We can read how it works in Tesla's own words (bolding mine except for the numbers)
GENERATING GROUND TRUTH FOR MACHINE LEARNING FROM TIME SERIES ELEMENTS - Tesla, Inc.
"At
405, deep learning analysis of the sensor data is initiated. In some embodiments, the deep learning analysis is performed on the sensor data optionally pre-processed at
403. In various embodiments, the deep learning analysis is performed using a neural network such as a convolutional neural network (CNN). In various embodiments, the machine learning model is trained offline using the process of FIG. 2 and deployed onto the vehicle for performing inference on the sensor data.

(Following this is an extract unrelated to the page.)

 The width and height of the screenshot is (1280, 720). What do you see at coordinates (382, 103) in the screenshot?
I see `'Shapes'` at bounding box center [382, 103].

For example, the model may be trained to identify road lane lines, obstacles, pedestrians, moving vehicles, parked vehicles, drivable space, etc., as appropriate. In some embodiments, multiple trajectories for a lane line are identified. For example, several potential trajectories for a lane line are detected and each trajectory has a corresponding probability of occurring. In some embodiments, the lane line predicted is the lane line with the highest probability of occurring and/or the highest associated confidence value. In some embodiments, a predicted lane line from deep learning analysis requires exceeding a minimum confidence threshold value. In various embodiments, the neural network includes multiple layers including one or more intermediate layers. In various embodiments, the sensor data and/or the results of deep learning analysis are retained and transmitted at
411 for the automatic generation of training data."
"In various embodiments, the
deep learning analysis is used to predict additional features. The predicted features may be used to assist autonomous driving. For example, a detected vehicle can be assigned to a lane or road. As another example, a detected vehicle can be determined to be in a blind spot, to be a vehicle that should be yielded to, to be a vehicle in the left adjacent lane, to be a vehicle in the right adjacent lane, or to have another appropriate attribute. Similarly,
the deep learning analysis can identify traffic lights, drivable space, pedestrians, obstacles,
or other appropriate features for driving."

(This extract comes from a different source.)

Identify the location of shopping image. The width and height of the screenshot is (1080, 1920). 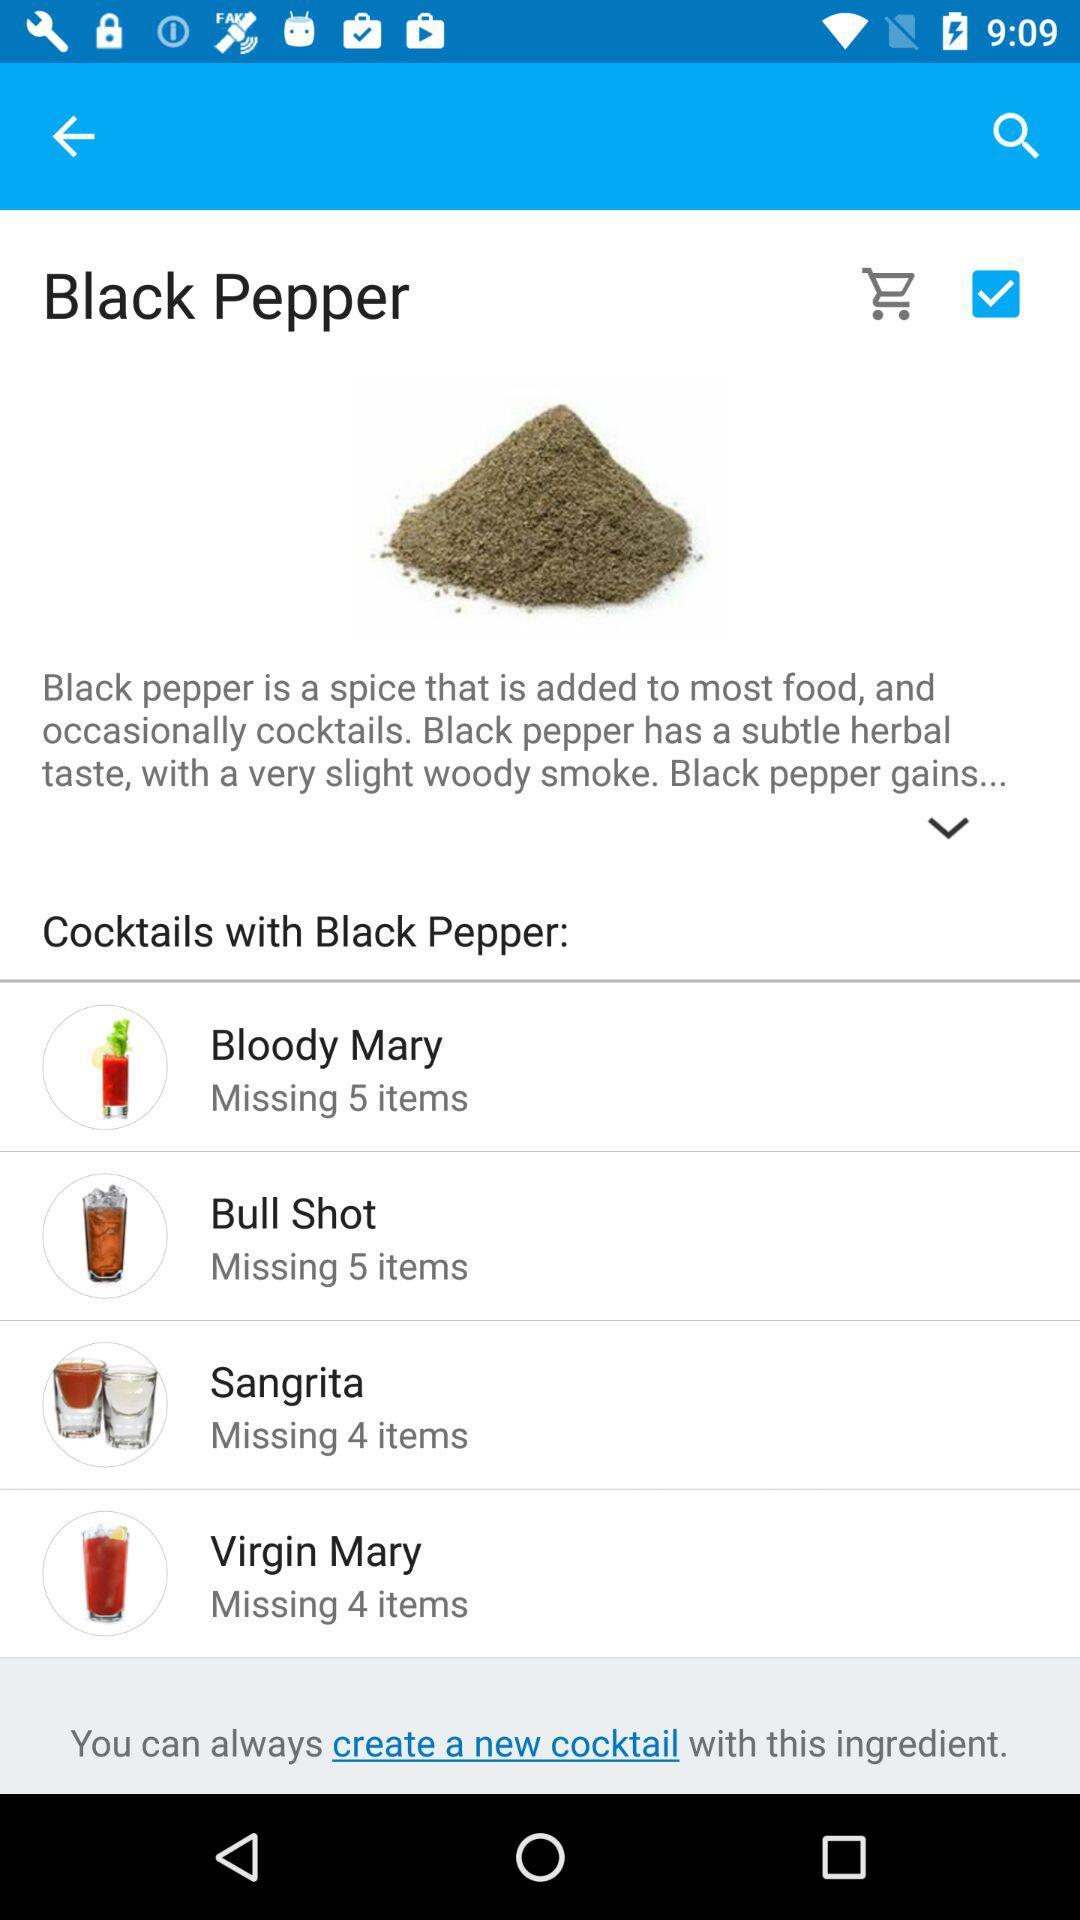
(901, 292).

"By training the machine learning model using a ground truth determined using image and related data of a time series that includes elements taken at the locations of labels A, B, and C of FIG. 5, three-dimensional trajectories of lane lines
601 and
611 are predicted with a high degree of accuracy even portions of the lane lines in the distance, such as portions
621. Although image data
600 and image data
500 of FIG. 5 are related, the prediction of trajectories does not require image data
600 to be included in the training data.
By training on sufficient training data, lane lines can be predicted even for newly encountered scenarios. In various embodiments, the predicted three-dimensional trajectories of lane lines
601 and
611 are used to maintain the position of the vehicle within the detected lane lines and/or to autonomously navigate the vehicle along the detected lane of the prediction lane lines. By predicting the lane lines in three-dimensions, the performance, safely, and accuracy of the navigation is vastly improved."
"Although the foregoing embodiments have been described in some detail for purposes of clarity of understanding, the invention is not limited to the details provided. There are many alternative ways of implementing the invention. The disclosed embodiments are illustrative and not restrictive."